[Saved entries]
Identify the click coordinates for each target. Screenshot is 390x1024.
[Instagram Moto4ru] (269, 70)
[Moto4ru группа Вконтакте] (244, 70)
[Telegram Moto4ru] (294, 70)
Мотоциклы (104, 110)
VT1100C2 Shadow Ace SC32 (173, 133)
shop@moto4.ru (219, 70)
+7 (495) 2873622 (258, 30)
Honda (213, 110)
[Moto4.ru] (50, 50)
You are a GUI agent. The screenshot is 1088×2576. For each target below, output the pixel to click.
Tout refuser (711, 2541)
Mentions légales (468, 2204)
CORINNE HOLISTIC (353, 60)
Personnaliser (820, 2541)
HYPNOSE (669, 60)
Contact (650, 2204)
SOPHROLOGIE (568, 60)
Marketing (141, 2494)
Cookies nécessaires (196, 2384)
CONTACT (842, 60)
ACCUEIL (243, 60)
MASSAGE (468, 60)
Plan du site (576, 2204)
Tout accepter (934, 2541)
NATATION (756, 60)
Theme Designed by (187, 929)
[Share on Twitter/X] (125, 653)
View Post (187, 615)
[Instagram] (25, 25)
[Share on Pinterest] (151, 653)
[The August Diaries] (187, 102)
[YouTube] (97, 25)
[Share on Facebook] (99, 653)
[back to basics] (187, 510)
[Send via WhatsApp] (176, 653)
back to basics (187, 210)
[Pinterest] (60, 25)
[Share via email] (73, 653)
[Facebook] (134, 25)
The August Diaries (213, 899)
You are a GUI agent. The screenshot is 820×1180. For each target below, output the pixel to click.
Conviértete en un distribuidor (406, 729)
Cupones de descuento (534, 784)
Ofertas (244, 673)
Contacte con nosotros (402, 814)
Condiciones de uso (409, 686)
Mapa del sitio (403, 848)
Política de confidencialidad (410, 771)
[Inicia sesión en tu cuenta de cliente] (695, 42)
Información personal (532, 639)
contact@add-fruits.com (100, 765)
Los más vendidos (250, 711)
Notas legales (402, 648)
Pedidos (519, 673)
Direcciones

What you have to do »
Filtering the entries above by the word "below", copy each line that matches.

Response area »
You are a GUI agent. The screenshot is 1088×2576. For each target below, output the pixel to click.
You are a GUI agent. The screenshot is 820×1180. For each target below, output the pixel to click.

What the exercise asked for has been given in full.